Mother's Day evening, my aunt fed and watered Marmaduke from a distance. She put heart worm and flea medicine on his neck and gave him treats. Yesterday, the step-father was having the air-conditioner worked on. Of course, with people around, he makes a decent show of giving a damn. Marmaduke had plenty of food and water. He seemed content to lay in the yard and watch them work. How do I know this? My family surreptitiously sat in our newly watered yard under the pretense of playing with our German Sheppard, Juno. My aunt watched him cautiously. When the step father walked by his dog, he barely favored him with glance. Marmaduke put his head down and drooped his ears, clearly afraid of him. The air conditioner man did not look at him either. It was as if he wasn't there, suffering and unhappy in the dirt. The man went inside and shut the door, closing the curtain so they did not have to look at him. When they had gone, Marmaduke went to my aunt to receive his nightly treats.

Despite that family's best efforts, Marmaduke persists, knowing that my family loves him and cares for him. It would be better, however, if he were in the possession of someone else. What makes matters worse, is that should he be taken and examined for re-adoption, God only knows what the vets would find wrong with him. He has never seen a vet except at ACS. He only gets medicated by my family. Heart worms could be plaguing him, killing him, and we do not even know it. The fleas on him alone would cost a small fortune to eradicate. His teeth are bad from lack of care. He is only seven, and he walks like he is thirteen. The tragedy of Marmaduke could be that no matter what we do to save him, he will die in the end, his life already ruined past salvation. For that, someone should be held accountable. I hold that family living next door, that family that  has idly sat by and allowed a life to degenerate in their own backyard, responsible for his death, even if I have to give the order for his euthanization myself. Their pets inside live in luxury and comfort. What had Marmaduke ever done to deserve being left alone in their backyard, filthy and hungry?
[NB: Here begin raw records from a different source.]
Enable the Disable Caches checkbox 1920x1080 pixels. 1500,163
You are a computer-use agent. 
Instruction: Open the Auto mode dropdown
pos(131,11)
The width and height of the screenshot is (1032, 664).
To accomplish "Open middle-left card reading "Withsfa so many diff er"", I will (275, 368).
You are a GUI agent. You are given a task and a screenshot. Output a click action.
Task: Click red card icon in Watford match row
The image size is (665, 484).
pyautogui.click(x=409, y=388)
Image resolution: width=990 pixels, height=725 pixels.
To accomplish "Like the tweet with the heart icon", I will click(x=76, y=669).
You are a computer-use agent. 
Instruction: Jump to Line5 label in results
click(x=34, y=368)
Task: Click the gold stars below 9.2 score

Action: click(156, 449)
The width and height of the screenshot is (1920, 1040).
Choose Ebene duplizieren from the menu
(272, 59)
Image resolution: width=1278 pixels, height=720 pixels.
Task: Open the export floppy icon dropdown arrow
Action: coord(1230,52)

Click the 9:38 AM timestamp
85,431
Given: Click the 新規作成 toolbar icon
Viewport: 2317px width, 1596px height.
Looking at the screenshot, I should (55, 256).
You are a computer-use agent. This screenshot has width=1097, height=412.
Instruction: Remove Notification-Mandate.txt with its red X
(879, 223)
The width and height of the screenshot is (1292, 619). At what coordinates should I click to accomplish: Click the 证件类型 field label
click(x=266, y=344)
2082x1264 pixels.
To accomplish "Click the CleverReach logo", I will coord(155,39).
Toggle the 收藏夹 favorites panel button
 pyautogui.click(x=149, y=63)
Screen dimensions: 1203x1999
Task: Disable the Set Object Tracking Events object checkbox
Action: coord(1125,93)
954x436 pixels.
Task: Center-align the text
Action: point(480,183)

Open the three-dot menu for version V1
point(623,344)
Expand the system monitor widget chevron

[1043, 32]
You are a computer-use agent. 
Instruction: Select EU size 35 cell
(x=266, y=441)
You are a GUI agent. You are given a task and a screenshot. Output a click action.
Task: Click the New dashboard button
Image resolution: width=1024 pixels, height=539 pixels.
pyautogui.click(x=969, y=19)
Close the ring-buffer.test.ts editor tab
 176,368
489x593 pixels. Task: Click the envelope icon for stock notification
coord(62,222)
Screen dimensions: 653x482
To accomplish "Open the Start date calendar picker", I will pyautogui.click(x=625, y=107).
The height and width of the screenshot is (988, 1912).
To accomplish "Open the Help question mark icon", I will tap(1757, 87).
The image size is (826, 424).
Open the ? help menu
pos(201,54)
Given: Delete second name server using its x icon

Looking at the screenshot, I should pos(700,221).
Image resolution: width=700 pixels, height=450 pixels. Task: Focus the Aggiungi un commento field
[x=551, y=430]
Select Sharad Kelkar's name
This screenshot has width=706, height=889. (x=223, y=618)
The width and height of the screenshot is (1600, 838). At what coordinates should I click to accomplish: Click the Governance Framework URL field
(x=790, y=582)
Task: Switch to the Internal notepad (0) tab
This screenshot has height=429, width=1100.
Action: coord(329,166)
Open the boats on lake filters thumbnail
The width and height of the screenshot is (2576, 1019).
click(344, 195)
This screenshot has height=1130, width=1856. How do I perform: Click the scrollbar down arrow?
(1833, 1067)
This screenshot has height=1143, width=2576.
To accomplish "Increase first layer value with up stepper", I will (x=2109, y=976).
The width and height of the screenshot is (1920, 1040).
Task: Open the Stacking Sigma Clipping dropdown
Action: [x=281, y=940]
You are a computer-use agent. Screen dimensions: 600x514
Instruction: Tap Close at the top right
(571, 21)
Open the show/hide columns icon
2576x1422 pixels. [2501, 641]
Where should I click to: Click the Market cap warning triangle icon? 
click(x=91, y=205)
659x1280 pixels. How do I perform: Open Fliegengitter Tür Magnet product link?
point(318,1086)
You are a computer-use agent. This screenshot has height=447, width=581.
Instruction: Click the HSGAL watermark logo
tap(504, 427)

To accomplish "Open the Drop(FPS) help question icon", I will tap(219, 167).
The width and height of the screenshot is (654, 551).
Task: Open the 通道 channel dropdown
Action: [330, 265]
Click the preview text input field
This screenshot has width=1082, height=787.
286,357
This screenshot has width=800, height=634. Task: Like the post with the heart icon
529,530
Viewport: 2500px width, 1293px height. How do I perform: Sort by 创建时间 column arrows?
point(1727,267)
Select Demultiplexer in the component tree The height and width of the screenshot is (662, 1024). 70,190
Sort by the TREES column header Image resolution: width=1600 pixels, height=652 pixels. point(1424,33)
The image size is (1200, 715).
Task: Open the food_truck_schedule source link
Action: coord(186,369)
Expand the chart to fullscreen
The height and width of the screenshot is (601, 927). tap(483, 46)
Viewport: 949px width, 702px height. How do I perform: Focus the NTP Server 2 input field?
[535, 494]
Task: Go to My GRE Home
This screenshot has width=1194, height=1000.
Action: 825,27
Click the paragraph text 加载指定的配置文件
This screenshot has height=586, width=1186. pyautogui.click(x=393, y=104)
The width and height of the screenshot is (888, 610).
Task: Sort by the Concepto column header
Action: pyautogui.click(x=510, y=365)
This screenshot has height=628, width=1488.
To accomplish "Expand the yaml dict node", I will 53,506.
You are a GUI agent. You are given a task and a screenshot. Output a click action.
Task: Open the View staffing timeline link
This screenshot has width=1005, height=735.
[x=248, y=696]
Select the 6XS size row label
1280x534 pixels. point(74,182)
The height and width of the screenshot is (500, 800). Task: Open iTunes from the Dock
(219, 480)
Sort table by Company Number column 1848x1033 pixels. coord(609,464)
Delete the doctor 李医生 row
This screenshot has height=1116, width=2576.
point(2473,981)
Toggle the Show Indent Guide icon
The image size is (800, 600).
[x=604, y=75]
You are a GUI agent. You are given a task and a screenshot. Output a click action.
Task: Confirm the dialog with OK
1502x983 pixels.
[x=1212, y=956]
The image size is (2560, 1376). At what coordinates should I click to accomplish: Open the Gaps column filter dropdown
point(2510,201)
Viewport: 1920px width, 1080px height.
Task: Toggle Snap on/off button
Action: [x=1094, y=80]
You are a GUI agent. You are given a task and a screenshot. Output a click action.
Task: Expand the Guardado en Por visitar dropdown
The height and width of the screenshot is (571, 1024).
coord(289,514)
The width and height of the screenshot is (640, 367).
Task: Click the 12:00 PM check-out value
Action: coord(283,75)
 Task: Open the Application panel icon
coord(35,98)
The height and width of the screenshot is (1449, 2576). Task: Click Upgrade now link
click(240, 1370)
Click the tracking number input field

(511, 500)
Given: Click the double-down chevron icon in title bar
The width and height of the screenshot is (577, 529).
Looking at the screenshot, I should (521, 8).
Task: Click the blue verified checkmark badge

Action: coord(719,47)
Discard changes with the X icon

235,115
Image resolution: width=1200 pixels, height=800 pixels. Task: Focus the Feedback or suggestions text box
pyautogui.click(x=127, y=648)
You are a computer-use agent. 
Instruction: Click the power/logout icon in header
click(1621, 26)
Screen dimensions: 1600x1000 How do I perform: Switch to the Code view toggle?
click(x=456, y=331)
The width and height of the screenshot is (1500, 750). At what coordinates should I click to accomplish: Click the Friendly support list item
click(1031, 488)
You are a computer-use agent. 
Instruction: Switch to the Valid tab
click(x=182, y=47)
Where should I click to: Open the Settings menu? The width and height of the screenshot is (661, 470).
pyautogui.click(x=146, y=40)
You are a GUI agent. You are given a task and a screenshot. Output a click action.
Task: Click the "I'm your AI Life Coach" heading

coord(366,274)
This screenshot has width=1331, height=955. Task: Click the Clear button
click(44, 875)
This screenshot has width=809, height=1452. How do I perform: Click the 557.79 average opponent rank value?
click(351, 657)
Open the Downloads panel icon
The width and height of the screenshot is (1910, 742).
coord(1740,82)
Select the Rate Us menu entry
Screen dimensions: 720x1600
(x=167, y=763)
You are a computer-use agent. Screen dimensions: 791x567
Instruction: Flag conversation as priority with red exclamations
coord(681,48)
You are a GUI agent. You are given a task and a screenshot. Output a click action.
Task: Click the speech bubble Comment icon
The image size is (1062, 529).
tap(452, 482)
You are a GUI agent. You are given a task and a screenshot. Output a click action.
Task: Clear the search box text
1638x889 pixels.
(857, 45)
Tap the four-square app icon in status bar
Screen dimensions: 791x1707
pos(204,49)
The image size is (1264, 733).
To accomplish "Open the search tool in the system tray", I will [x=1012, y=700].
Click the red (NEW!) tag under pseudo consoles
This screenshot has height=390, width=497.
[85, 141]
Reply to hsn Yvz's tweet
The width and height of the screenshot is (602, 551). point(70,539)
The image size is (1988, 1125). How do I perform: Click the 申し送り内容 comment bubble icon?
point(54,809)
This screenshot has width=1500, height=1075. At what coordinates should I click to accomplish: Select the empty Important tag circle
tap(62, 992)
Even if I had him taken away and had have him euthanized humanely and cleanly, it would be better than the life he is currently living. I would take that blood on my hands as a sign that we had done all we could, that when we sent him to his death, he knew that it was at the hands of those that loved him and cared only for his happiness. How I hope and wish this is not the case, that he can be saved and find a loving home with my aunt or someone else who will love him as much as we do. Sadly I know that reality is probably too far gone. However, he cannot be allowed to suffer in his present condition. I'm putting the word out on the family next door. I am calling everyone to action. Please, if there is anyone out there with the means or the connections to find Marmaduke a savior, I ask that you contact my family and myself either through this blog or my email. If anyone knows an organization willing to take Marmaduke, please let me know. Any help is appreciated. For everyone else, keep Marmaduke in your hearts, as I do, and know that my words are choked with tears, even this many years into the ordeal, his suffering pains me anew.

Our pets look to us for love and comfort. Unfortunately there are those that find none. I cannot and will not tolerate cruelty.